----- INPUT ROWS -----
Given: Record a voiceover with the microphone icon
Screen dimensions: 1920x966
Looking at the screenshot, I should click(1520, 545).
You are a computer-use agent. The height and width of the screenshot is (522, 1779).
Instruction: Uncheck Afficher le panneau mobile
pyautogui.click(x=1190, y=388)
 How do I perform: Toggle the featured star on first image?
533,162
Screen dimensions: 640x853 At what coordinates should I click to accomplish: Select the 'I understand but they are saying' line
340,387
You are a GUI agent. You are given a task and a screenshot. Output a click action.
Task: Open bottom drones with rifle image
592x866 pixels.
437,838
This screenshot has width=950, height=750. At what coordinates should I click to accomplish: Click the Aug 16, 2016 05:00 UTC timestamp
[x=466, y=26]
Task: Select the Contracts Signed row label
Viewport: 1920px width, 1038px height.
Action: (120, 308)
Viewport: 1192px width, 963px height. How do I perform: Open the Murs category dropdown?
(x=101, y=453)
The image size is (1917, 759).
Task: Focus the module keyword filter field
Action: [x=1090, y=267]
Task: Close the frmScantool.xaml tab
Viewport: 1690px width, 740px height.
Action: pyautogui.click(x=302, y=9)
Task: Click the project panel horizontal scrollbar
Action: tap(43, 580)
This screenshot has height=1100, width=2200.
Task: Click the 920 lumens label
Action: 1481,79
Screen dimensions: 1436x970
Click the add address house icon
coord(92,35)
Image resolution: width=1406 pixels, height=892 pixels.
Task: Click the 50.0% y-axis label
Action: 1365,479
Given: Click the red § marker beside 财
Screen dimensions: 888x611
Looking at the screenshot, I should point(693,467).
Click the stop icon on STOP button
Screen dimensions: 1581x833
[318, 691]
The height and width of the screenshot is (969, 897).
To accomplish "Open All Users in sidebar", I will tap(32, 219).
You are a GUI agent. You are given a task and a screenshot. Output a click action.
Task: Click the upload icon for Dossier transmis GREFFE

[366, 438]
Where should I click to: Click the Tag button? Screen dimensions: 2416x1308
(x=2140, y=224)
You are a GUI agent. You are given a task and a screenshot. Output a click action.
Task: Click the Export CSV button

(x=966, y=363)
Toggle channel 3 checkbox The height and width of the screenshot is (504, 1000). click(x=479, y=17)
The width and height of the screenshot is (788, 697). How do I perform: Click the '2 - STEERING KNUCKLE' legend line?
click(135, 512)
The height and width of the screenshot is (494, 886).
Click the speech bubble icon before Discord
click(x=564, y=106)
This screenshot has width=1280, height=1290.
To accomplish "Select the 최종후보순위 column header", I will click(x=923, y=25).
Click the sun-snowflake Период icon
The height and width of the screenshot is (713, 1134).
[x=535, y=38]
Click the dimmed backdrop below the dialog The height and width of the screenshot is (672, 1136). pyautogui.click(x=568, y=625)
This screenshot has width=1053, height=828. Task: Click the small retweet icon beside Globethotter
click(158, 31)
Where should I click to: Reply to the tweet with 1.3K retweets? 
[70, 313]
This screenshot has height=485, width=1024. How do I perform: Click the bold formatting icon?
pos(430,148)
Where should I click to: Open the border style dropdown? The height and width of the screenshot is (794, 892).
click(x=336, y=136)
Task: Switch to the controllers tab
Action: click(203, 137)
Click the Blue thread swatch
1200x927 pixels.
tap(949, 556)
-----
▸ **SHORT TASK**: Copy every line of the items above again without changing anything.

▸ **RESPONSE FOR THIS EXERCISE**:
Given: Record a voiceover with the microphone icon
Screen dimensions: 1920x966
Looking at the screenshot, I should click(1520, 545).
You are a computer-use agent. The height and width of the screenshot is (522, 1779).
Instruction: Uncheck Afficher le panneau mobile
pyautogui.click(x=1190, y=388)
 How do I perform: Toggle the featured star on first image?
533,162
Screen dimensions: 640x853 At what coordinates should I click to accomplish: Select the 'I understand but they are saying' line
340,387
You are a GUI agent. You are given a task and a screenshot. Output a click action.
Task: Open bottom drones with rifle image
592x866 pixels.
437,838
This screenshot has width=950, height=750. At what coordinates should I click to accomplish: Click the Aug 16, 2016 05:00 UTC timestamp
[x=466, y=26]
Task: Select the Contracts Signed row label
Viewport: 1920px width, 1038px height.
Action: (120, 308)
Viewport: 1192px width, 963px height. How do I perform: Open the Murs category dropdown?
(x=101, y=453)
The image size is (1917, 759).
Task: Focus the module keyword filter field
Action: [x=1090, y=267]
Task: Close the frmScantool.xaml tab
Viewport: 1690px width, 740px height.
Action: pyautogui.click(x=302, y=9)
Task: Click the project panel horizontal scrollbar
Action: tap(43, 580)
This screenshot has height=1100, width=2200.
Task: Click the 920 lumens label
Action: 1481,79
Screen dimensions: 1436x970
Click the add address house icon
coord(92,35)
Image resolution: width=1406 pixels, height=892 pixels.
Task: Click the 50.0% y-axis label
Action: 1365,479
Given: Click the red § marker beside 财
Screen dimensions: 888x611
Looking at the screenshot, I should point(693,467).
Click the stop icon on STOP button
Screen dimensions: 1581x833
[318, 691]
The height and width of the screenshot is (969, 897).
To accomplish "Open All Users in sidebar", I will tap(32, 219).
You are a GUI agent. You are given a task and a screenshot. Output a click action.
Task: Click the upload icon for Dossier transmis GREFFE

[366, 438]
Where should I click to: Click the Tag button? Screen dimensions: 2416x1308
(x=2140, y=224)
You are a GUI agent. You are given a task and a screenshot. Output a click action.
Task: Click the Export CSV button

(x=966, y=363)
Toggle channel 3 checkbox The height and width of the screenshot is (504, 1000). click(x=479, y=17)
The width and height of the screenshot is (788, 697). How do I perform: Click the '2 - STEERING KNUCKLE' legend line?
click(135, 512)
The height and width of the screenshot is (494, 886).
Click the speech bubble icon before Discord
click(x=564, y=106)
This screenshot has width=1280, height=1290.
To accomplish "Select the 최종후보순위 column header", I will click(x=923, y=25).
Click the sun-snowflake Период icon
The height and width of the screenshot is (713, 1134).
[x=535, y=38]
Click the dimmed backdrop below the dialog The height and width of the screenshot is (672, 1136). pyautogui.click(x=568, y=625)
This screenshot has width=1053, height=828. Task: Click the small retweet icon beside Globethotter
click(158, 31)
Where should I click to: Reply to the tweet with 1.3K retweets? 
[70, 313]
This screenshot has height=485, width=1024. How do I perform: Click the bold formatting icon?
pos(430,148)
Where should I click to: Open the border style dropdown? The height and width of the screenshot is (794, 892).
click(x=336, y=136)
Task: Switch to the controllers tab
Action: click(203, 137)
Click the Blue thread swatch
1200x927 pixels.
tap(949, 556)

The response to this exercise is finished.